## AIM
Copy the items verbatim, starting at the line that contains "Expand the toolbar" and ending at the line that contains "1256x952 pixels. Task: Delete". Omit the pictures.

## SUPPLIED MATERIAL
>> Begin
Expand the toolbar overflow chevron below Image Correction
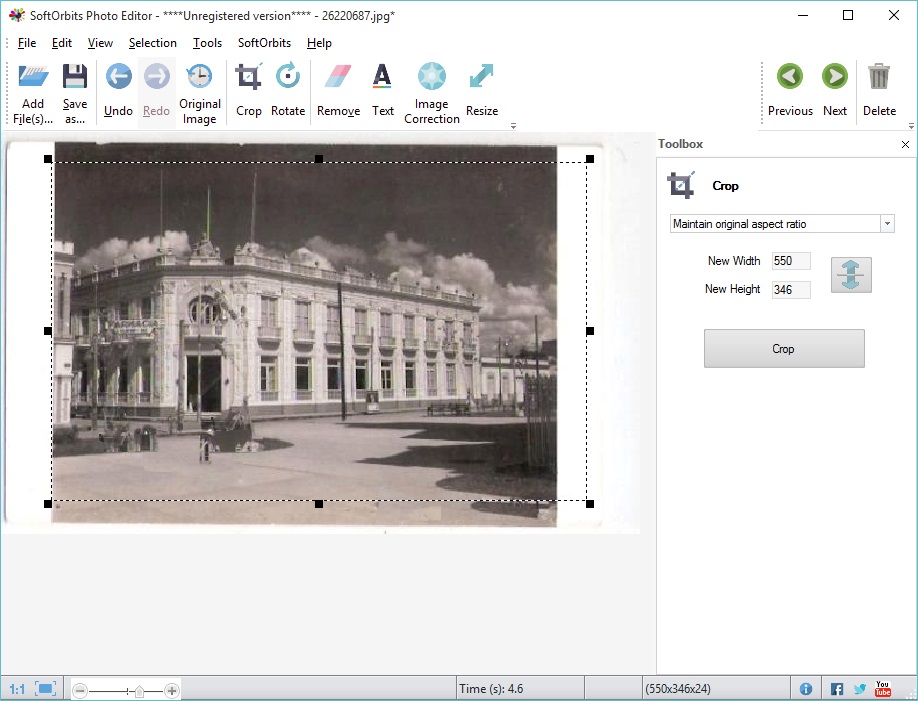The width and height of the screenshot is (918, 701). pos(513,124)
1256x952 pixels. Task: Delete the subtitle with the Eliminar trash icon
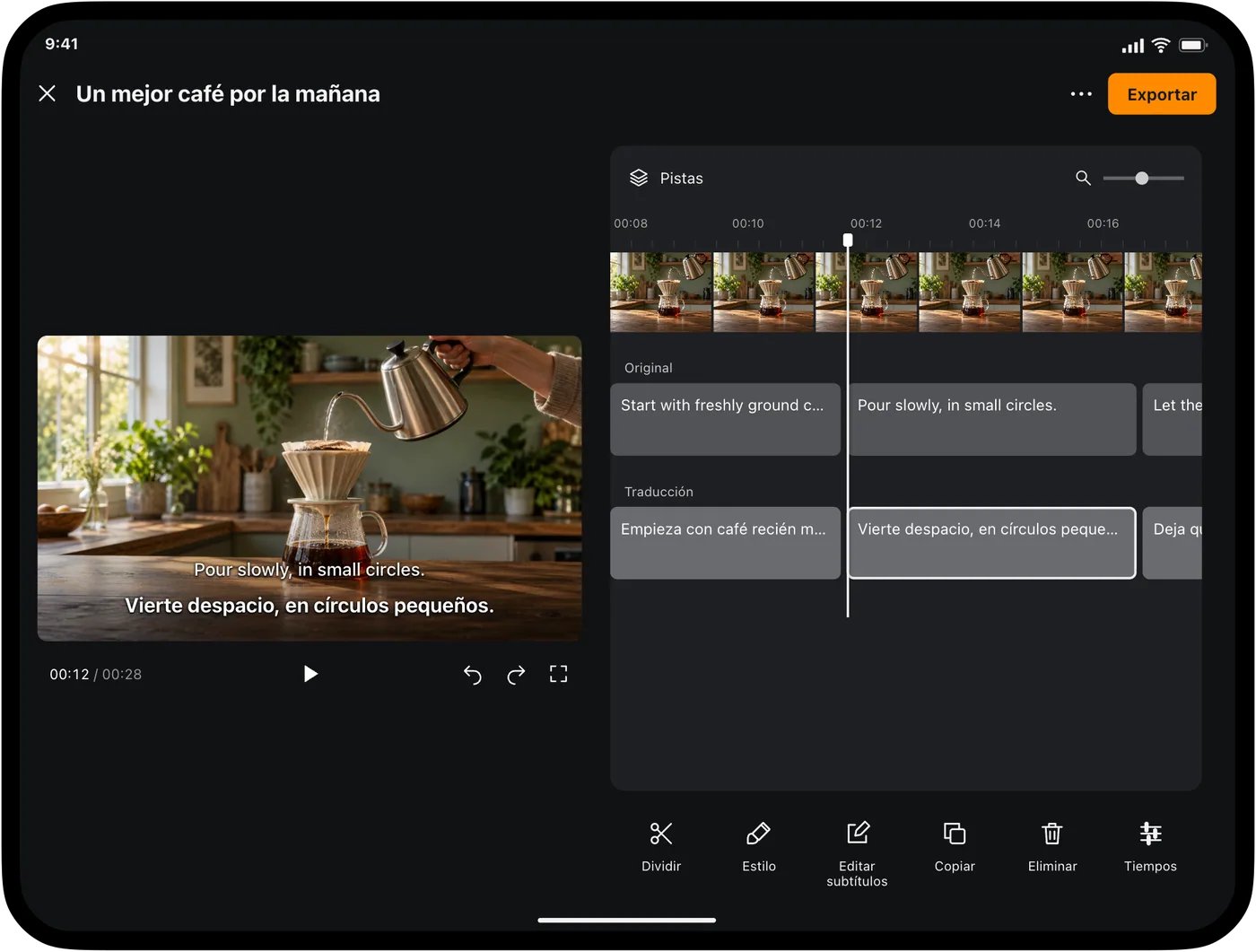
>> End
>> Begin
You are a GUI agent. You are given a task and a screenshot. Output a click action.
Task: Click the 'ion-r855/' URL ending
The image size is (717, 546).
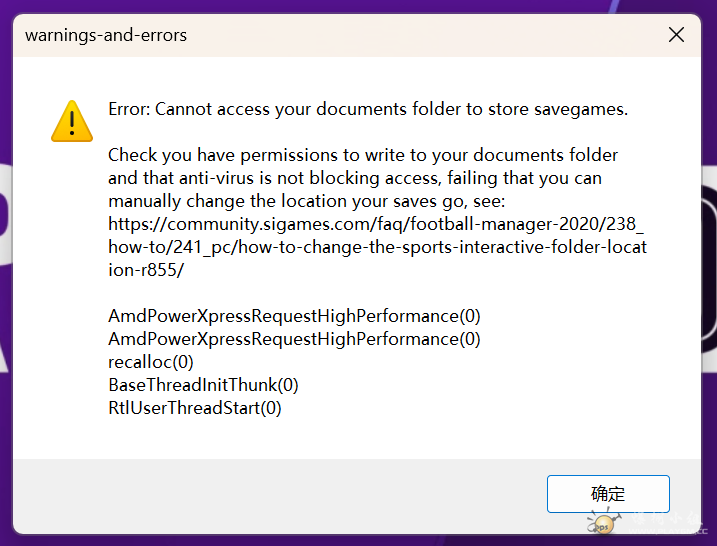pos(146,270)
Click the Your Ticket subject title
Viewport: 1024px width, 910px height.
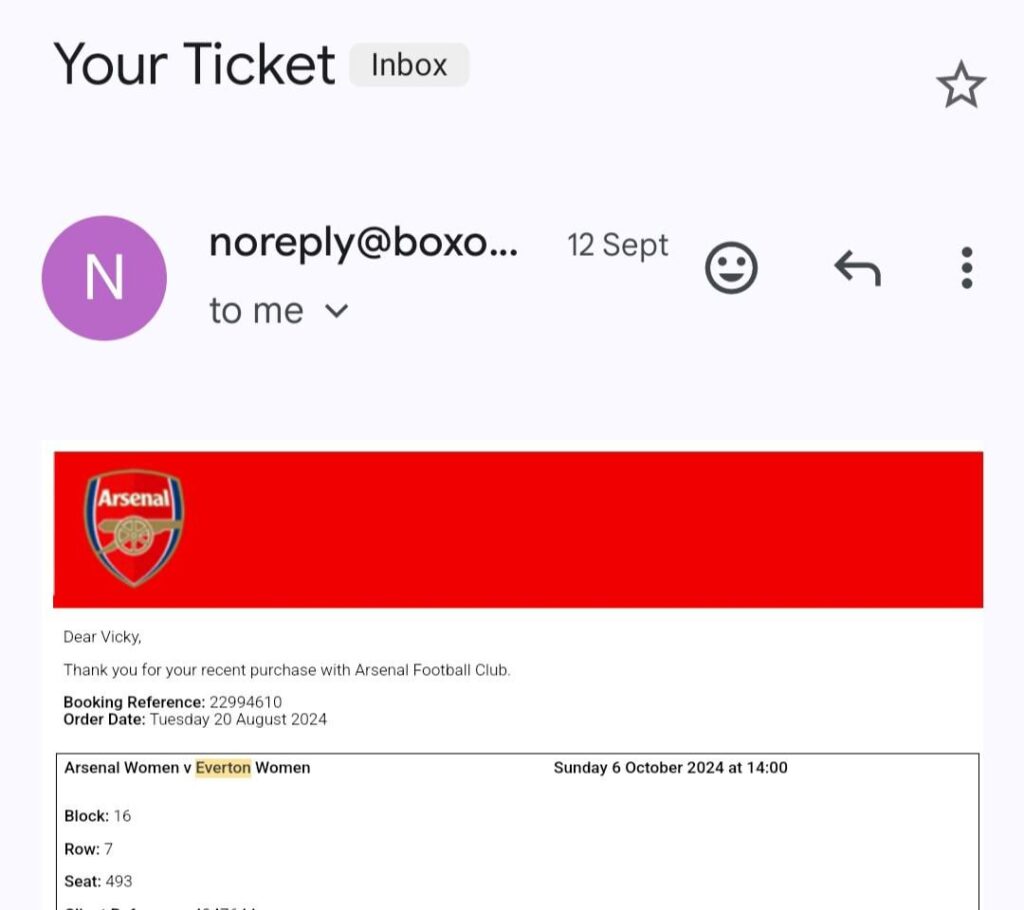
>> End
>> Begin
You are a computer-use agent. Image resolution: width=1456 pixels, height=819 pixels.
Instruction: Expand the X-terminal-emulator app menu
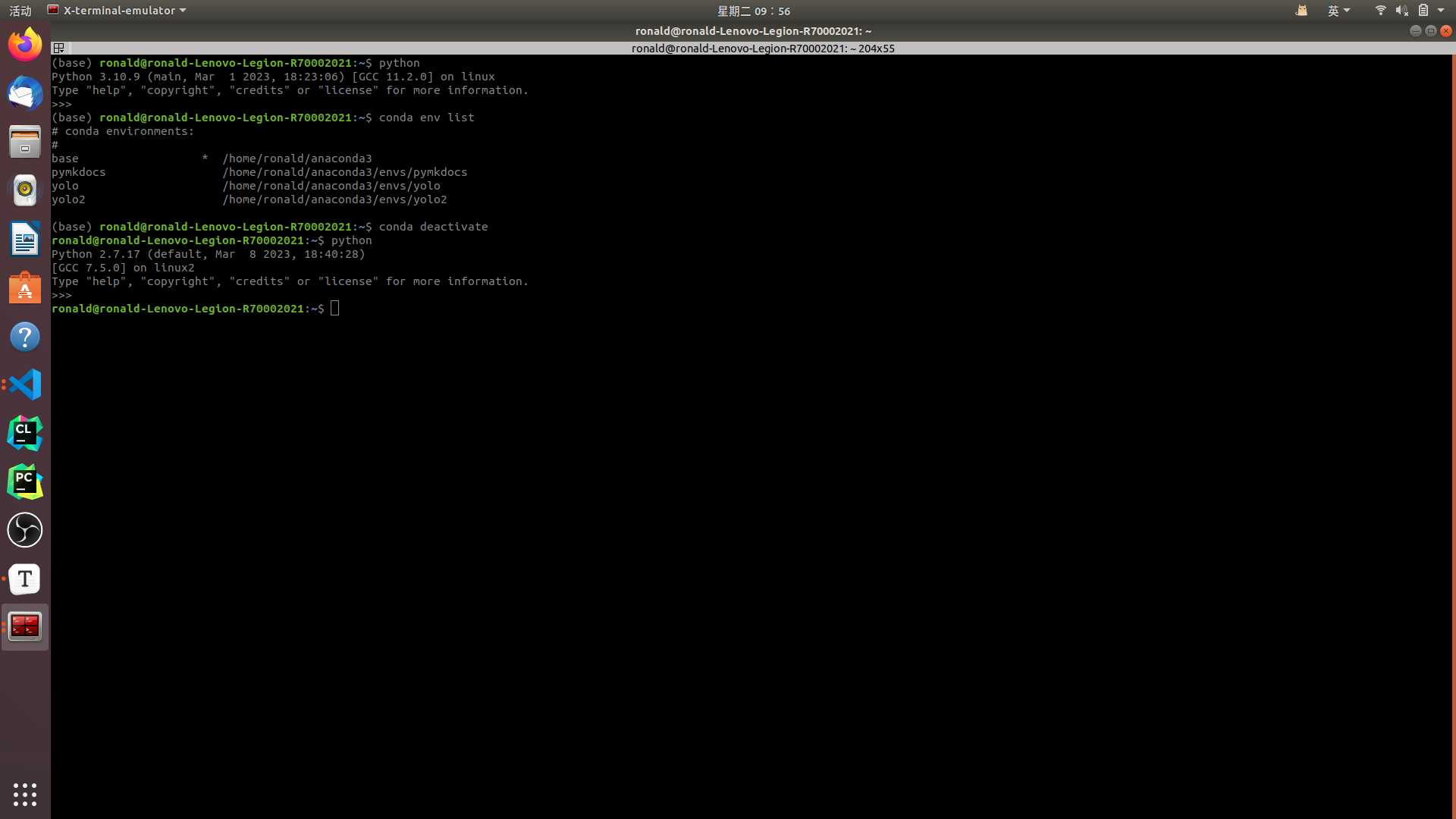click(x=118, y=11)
>> End
## WRITTEN SOLUTION
Expand the toolbar overflow chevron below Image Correction
The width and height of the screenshot is (918, 701). pos(513,124)
1256x952 pixels. Task: Delete the subtitle with the Eliminar trash icon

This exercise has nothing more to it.